Hadi’s assertiveness has caught Saleh and many in his camp by surprise.
According to one top diplomat in the country, few among Yemen’s political and military elite believed the new leader was strong enough to take over the reigns.
“They all thought they could influence him and get what they want,” said the diplomat, speaking on condition of anonymity. “But he doesn’t want to be swallowed by any one side. He has started asserting himself.”
The battle to restructure Yemen’s military, however, a condition stipulated in the Gulf-sponsored and UN-backed transition plan that forced Saleh out of power in February after 33-years, is not over.
On the hilltops surrounding Yemen’s capital Sanaa, elite Republican Guard troops, commanded by Saleh’s son Ahmad, stand watch.
They too are one of best-trained and well-equipped units in the military, and for the time being, they literally have the high ground.
So far there is no talk of replacing Ahmad and there are still at least two other nephews of Saleh who hold key posts in the military: one heads Yemen’s counter-terrorism unit, while the other heads the national security forces.
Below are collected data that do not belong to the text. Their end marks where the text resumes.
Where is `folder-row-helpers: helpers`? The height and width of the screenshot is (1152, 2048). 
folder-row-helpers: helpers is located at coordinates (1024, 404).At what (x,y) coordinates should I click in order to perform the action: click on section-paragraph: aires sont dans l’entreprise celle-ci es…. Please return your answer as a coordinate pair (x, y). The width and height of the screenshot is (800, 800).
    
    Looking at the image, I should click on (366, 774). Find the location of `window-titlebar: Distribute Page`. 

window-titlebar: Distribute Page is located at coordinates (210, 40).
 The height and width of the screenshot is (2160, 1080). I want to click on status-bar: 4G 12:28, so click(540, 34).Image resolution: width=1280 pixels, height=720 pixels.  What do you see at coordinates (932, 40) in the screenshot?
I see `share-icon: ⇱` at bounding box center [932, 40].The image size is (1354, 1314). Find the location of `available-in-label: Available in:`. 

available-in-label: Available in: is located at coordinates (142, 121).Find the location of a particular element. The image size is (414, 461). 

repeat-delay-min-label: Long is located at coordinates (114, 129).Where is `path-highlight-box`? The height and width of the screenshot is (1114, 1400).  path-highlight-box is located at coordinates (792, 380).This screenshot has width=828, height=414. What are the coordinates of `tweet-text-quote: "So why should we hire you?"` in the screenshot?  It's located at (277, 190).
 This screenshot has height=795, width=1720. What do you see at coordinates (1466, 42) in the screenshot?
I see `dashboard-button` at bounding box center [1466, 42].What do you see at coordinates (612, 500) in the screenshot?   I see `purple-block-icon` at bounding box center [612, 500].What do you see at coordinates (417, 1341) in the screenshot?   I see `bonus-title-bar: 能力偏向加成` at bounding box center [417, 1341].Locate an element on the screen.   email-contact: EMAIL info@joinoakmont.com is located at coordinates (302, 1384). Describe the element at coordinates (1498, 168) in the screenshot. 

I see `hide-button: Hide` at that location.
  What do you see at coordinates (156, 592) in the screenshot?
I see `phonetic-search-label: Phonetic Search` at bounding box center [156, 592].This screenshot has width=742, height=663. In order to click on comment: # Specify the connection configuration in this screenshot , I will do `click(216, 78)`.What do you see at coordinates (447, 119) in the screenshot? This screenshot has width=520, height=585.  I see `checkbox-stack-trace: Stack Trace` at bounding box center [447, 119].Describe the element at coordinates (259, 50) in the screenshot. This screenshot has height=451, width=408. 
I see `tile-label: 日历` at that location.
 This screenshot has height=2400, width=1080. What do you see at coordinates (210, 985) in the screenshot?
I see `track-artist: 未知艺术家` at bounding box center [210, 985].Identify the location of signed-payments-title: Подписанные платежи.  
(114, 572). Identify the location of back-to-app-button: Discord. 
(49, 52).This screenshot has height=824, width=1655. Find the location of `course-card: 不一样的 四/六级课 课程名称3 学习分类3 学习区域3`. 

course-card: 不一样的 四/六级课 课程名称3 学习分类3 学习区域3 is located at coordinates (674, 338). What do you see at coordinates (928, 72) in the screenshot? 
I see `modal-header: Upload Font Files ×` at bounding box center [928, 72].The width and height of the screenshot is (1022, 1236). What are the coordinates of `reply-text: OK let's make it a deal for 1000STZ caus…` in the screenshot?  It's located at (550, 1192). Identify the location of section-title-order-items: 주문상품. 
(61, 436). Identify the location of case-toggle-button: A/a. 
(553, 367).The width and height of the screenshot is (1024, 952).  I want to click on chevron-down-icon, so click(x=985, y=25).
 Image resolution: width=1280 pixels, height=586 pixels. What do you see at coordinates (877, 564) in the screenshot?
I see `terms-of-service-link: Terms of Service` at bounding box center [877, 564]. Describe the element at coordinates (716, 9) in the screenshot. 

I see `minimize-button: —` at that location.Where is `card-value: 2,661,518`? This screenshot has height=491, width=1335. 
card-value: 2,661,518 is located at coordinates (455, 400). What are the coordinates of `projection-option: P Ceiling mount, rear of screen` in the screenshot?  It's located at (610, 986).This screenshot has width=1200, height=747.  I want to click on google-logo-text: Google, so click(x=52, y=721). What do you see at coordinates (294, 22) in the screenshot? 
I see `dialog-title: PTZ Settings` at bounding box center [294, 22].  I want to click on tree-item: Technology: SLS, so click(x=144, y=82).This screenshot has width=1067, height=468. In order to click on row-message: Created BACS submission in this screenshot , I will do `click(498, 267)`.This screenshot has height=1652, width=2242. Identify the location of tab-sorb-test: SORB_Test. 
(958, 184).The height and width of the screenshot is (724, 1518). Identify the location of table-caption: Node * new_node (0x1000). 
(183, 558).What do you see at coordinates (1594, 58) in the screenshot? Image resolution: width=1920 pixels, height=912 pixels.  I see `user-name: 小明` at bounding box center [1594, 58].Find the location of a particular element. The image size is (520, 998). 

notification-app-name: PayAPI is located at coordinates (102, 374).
But Saleh’s control over the military extends far beyond that, with dozens more of his clan members placed throughout the country’s security forces, and they are not likely to go quietly, stoking tensions in an already tense capital.
“There are some that want to put obstacles in front of the transition,” General Ali Mohsen al-Ahmar told AFP at his headquarters in Sanaa.
One of Yemen’s most powerful generals, Ahmar defected from Saleh’s regime during last year’s Arab Spring uprising and joined the protesters in calling for his ouster.
His forces, the First Armoured Brigade, battled the ex-president’s loyalists for months in fierce urban clashes that, together with a brutal government crackdown, left hundreds dead and thousands more wounded.
Ahmar suggested that Saleh, who was given immunity for agreeing to step down and continues to live in Sanaa, should leave the country and not “meddle” in the affairs of the new government.
If Saleh “loves Yemen and its people” as he has repeatedly claimed, then “he must let his actions reflect his words,” he said.
“The security and stability of Yemen requires that the president’s orders are followed without delay.”
Hamid Al-Ahmar, one of Yemen’s most prominent politicians and businessmen, was more critical of the former regime.
“There is only one explanation,” Hamid told AFP in his Sanaa home. “They believe they own the army and Yemeni state, that it is theirs and they are just leaving on a temporary basis and coming back.”
Hamid’s brother, Shaikh Sadeq, is the chief of Sanaa’s most powerful tribe and has an army of his own. His troops patrol neighbourhoods considered to be his territory, just like General Ahmar’s troops patrol their own.
The capital city is visibly divided into fiefdoms, and reigning them all is one of the biggest challenges Hadi faces.
“I think he wants to do it,” said Brookings Institute Middle East analyst Bruce Riedel. “But on the question whether he is strong enough, it is unknown right now, (though) it appears unlikely.”
Riedel argues that Hadi lacks the necessary power base as a president from the former South Yemen, whose residents continue to call for autonomy or independence from Sanaa.
“He was chosen because everyone assumed he was too weak to do it… because he didn’t threaten anybody. And now he’s supposed to threaten everyone,” he said.
A Saleh loyalist and top official from the ex-president’s once ruling General People’s Congress, Sultan Barakani, argues that restructuring Yemen’s “non-existent” military is not about “removing individuals but rather about rebuilding an institution.”
That does not necessarily mean “getting rid of Ahmad, or Tareq, or Yahya,” he said, referring to Saleh’s son and nephews.
“This is a very superficial interpretation of what it means to restructure the military.”
Indeed, the problem is much bigger than that. In the diplomat’s words, in Yemen there are “parallel armies, each with their own leader.”